Los impaciente viejos no son capaces de
esperar a que el paso de peatones se ponga en verde a juzgar por los que cruzan
sin esperar su turno. -Debe ser que ya no quieren seguir cobrando la pensión…-;
y la vendedora del cupón que tras extraer el último cigarrillo del paquete,
arruga este y lo arroja al suelo un par de metros delante de ella -será para
que no le falte trabajo al barrendero-. A tu espalda, un anónimo individuo
extrae de sus pulmones algo que supongo es un escupitajo. El sonido que produce
es indefinible y lo escucha todo el que esté en cien metros a la redonda. En el
Metro; mientras saco el carísimo bono de diez viajes, tres treintañeros
–encorbatados ellos- se cuelan sin pagar billete entre risas y gorjeos. Ya,
dentro del vagón, una señora añosa se quejaba a otra señora más añosa aún de
que “Esto ya no es lo que era”. Nadie se había levantado para dejarles asiento
y cuando la novedad de la incidencia había pasado, le relacionaba los
medicamentos que le había recetado Don Manuel para su familia “…y es que es más bueno”.
Y así podríamos
seguir “per secula seculorum”. Nuestra cotidianidad está llena de estos
momentos que, por abundantes, pasan desapercibidos; momentos que nuestra
consciencia hace desaparecer al poco de haberlos vivido y no por ello, debemos
echar en saco roto.
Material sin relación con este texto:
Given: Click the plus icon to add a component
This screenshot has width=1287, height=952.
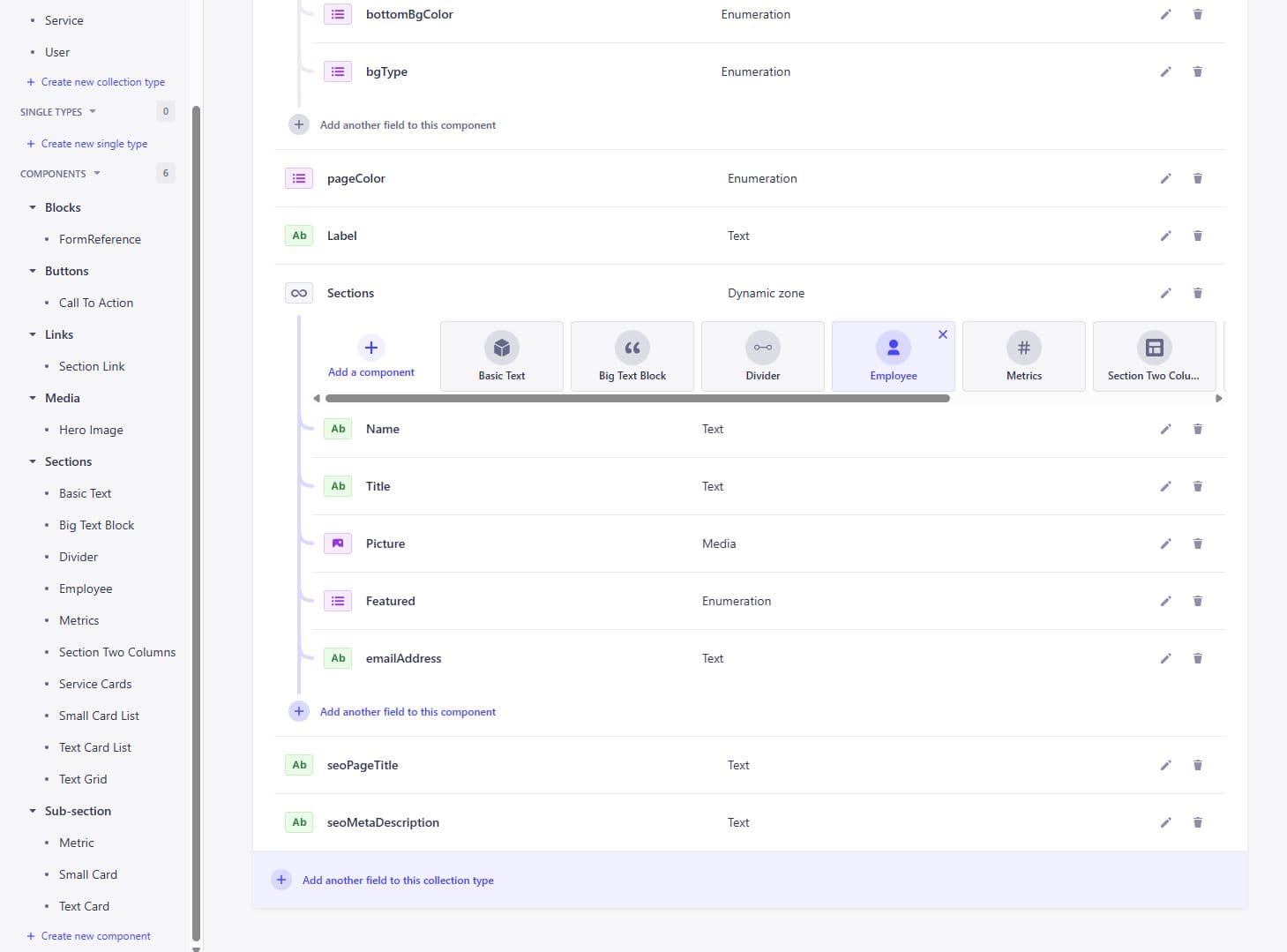Looking at the screenshot, I should [x=371, y=348].
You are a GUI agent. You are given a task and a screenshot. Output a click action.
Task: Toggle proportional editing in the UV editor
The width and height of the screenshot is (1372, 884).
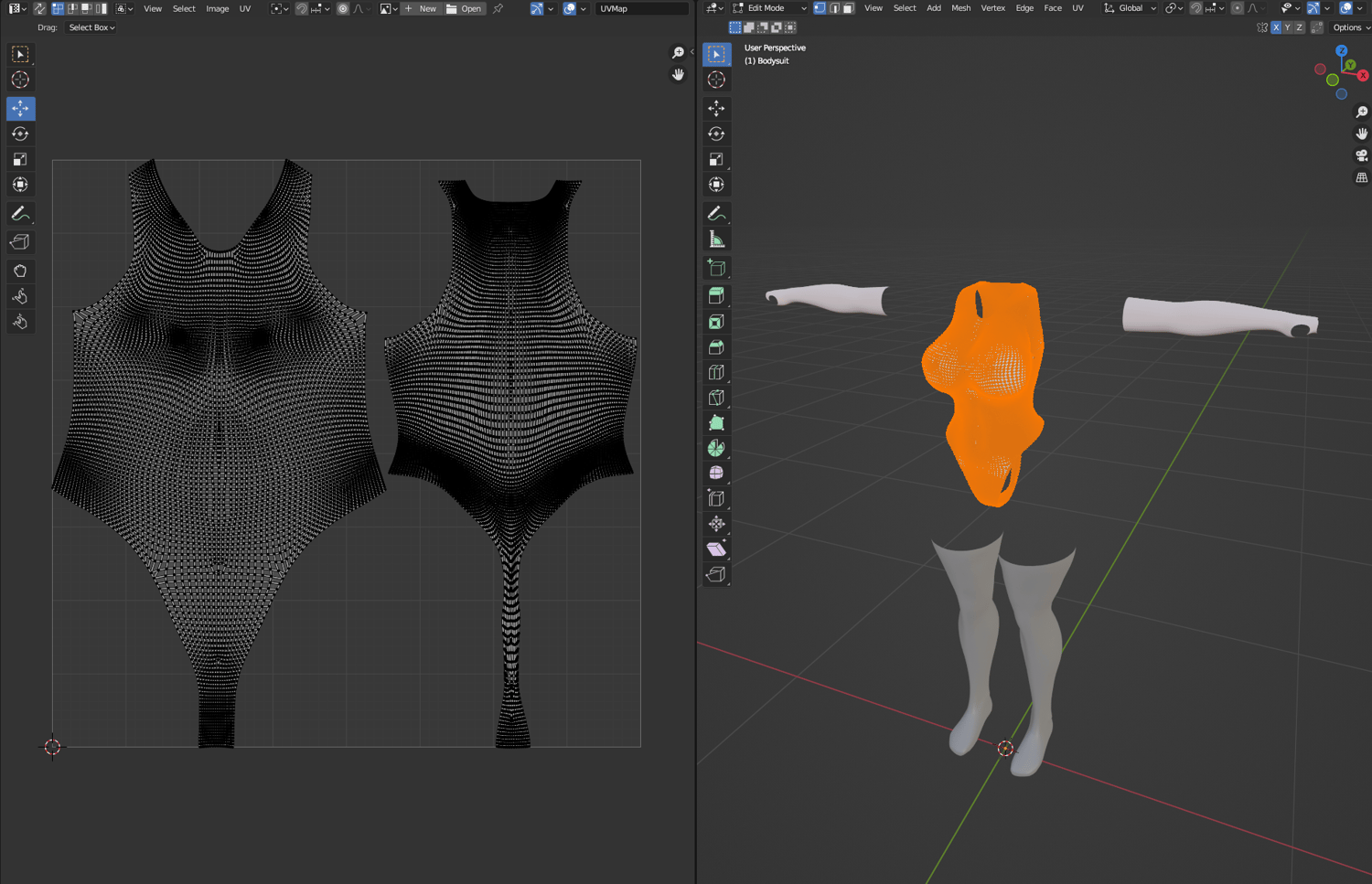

Sus actores, no son delincuentes, no son malhechores, somos
nosotros mismos. Son esos que cuando conjugan la oración en pasiva ponen el
grito en el cielo, se rasgan las vestiduras, piden responsabilidades, les entra
diarrea sin darse cuenta que a la vuelta de la esquina su perro contrae el
abdomen y nos deja un recuerdo imborrable a todos; eso sí, él mirará de un lado
a otro porque hoy, precisamente hoy, no tiene bolsa para recoger el “truñito”.
Somos muchos, somos
iguales en derechos y diferentes en formas de pensar pero tenemos algo en
común: el espacio donde vivimos y si no decimos amén a alguna que otra norma de
convivencia… ¡¡¡CAPUTT!!! ¡¡¡FINITO!!! ¡¡¡SE ACABÓ!!!
Los tiempos avanzan
que es una barbaridad, decían nuestros abuelos; pues hoy deberíamos cambiar lo
de barbaridad por monstruosidad, aberración, absurdo o quien sabe qué. Teniendo
en cuenta los que somos y los que seremos, la diferencia entre ricos y pobres,
lo enfadados que están unos y otros y que –digan lo que digan- sigo pensando
que EN EL MUNDO HAY MALOS DE VERDAD, o los poderes públicos – O sea, esos que
elegimos por que son más guapos y hablan mejor- empiezan a ejercer de una vez
o… ¡a tomar por saco!
Se imaginan un
planeta poblado de catorce mil millones de enfermos mentales especializados
exclusivamente en sobrevivir… Delirante.